Source excerpt:

═══

# How is the security of a plaintext of Ring-LWE without an error term?

I think until public key $\mathsf{pk}=(b=-[as + e]_q,a)$ is broken, Ring-LWE is secure where $a$ is uniformaly random polynomial, $e$ is an error sampled from gaussian distribution with std=$\sigma$ and mean $\mu$=0, and $s$ is a secret key of hamming weight $h$.

$\mathbf{Question }$

Why is error needed for encryption?

A some Ring-LWE based homomorphic encryption schemes encrypts a message $m$ as $\mathsf{ct}=([m+e_0+bv]_q,[av+e_1]_q)$ where

$q$: ciphertext space

$v$: uniformly random small polynomial

I wonder why $m+e_0+bv$ part needs $e_0$. I think m+$bv$ is already uniform because $bv$ looks uniform. So gaussian elimination cannot work here, isnt't it correct?

═══

Data provided:
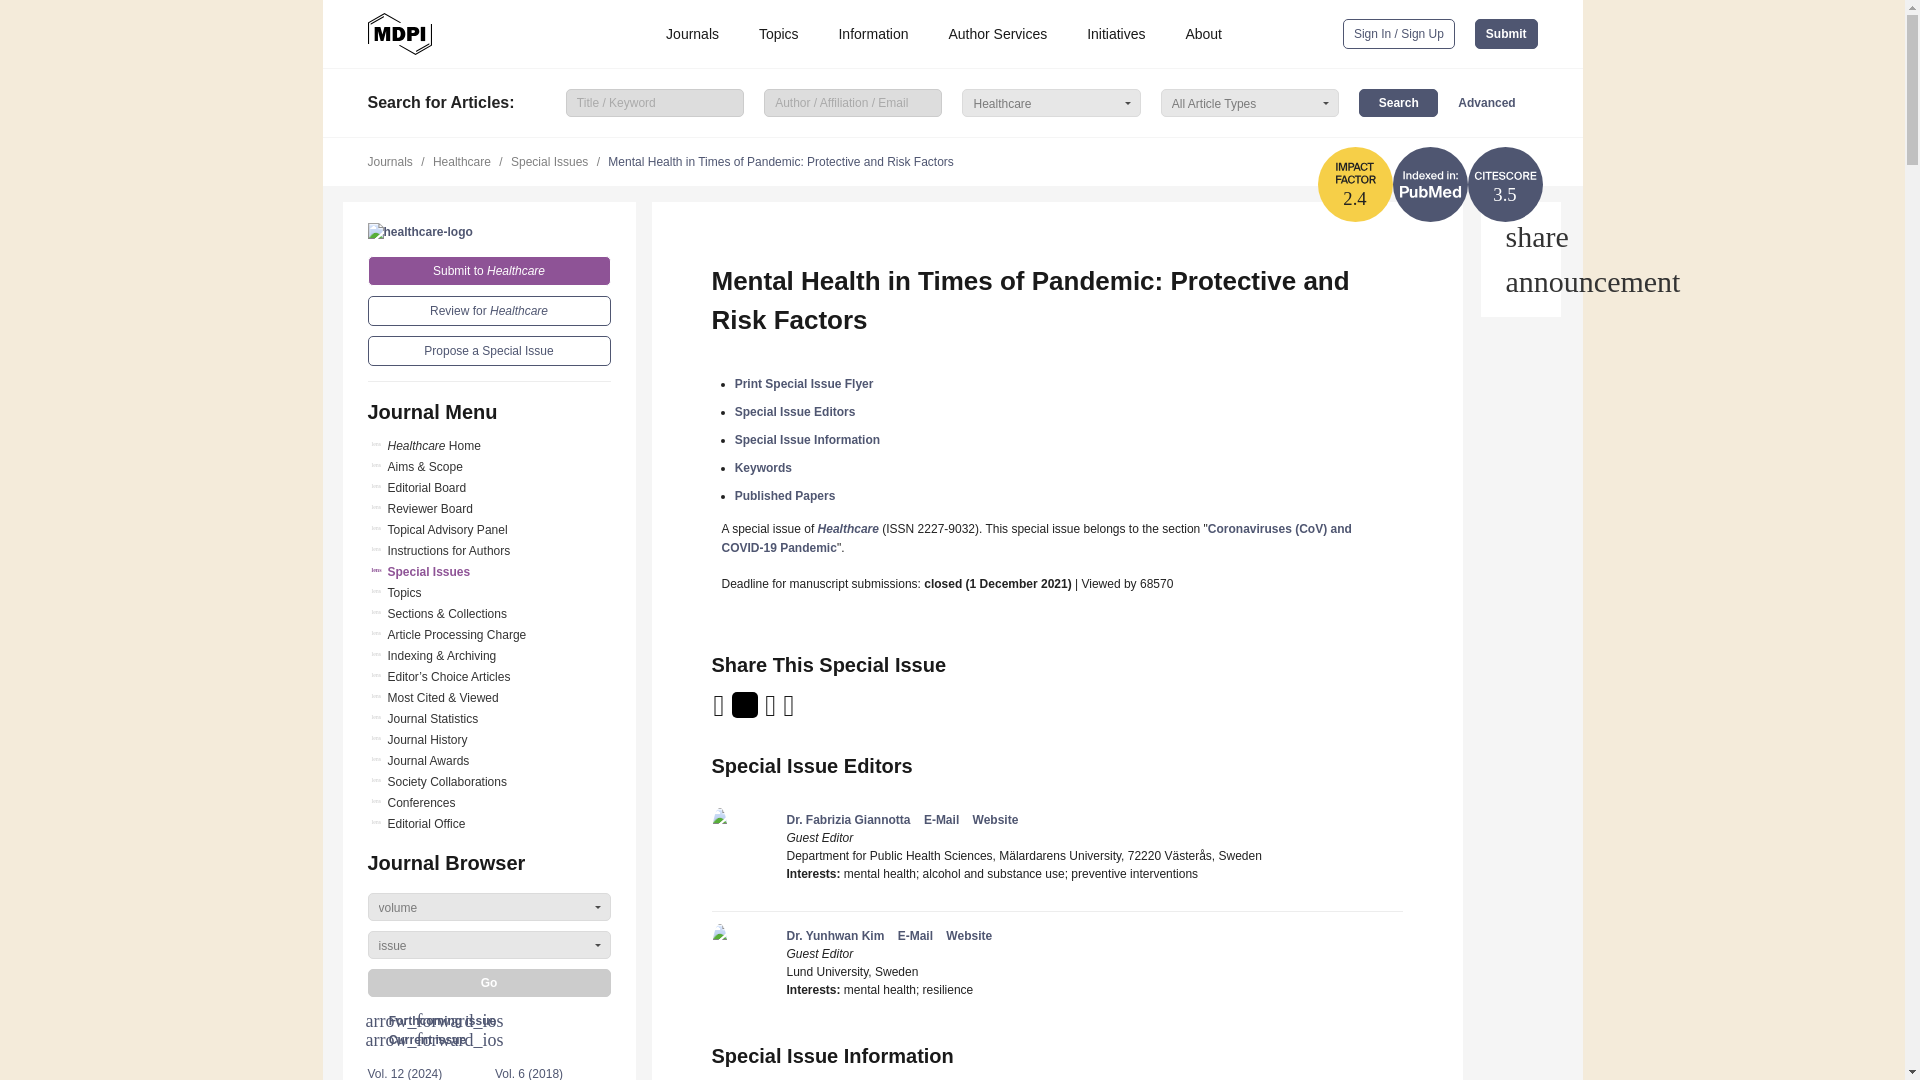  Describe the element at coordinates (720, 712) in the screenshot. I see `Email` at that location.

═══

Problems to work on:
[A] According to the Ring-LWE question, why does the asker believe the term m + bv is already uniform and needs no e_0? Answer in one to three sentences.
[B] Answer these questions using the Ring-LWE question, each on its own line:
(i) From what distribution is the error e sampled, and with what mean?
(ii) What does q denote in the ciphertext?
(iii) How is v described?
[C] From the Ring-LWE question, write out the stretch from "Why is error" through "isnt't it correct?".

Outputs for the tasks:
[A] The asker believes m + bv is already uniform because bv looks uniform. From this the asker concludes that Gaussian elimination cannot work on that part of the ciphertext, so the added error e_0 seems unnecessary.

[B]
(i) A Gaussian distribution with standard deviation σ and mean 0.
(ii) The ciphertext space.
(iii) A uniformly random small polynomial.

[C]
Why is error needed for encryption?

A some Ring-LWE based homomorphic encryption schemes encrypts a message $m$ as $\mathsf{ct}=([m+e_0+bv]_q,[av+e_1]_q)$ where

$q$: ciphertext space

$v$: uniformly random small polynomial

I wonder why $m+e_0+bv$ part needs $e_0$. I think m+$bv$ is already uniform because $bv$ looks uniform. So gaussian elimination cannot work here, isnt't it correct?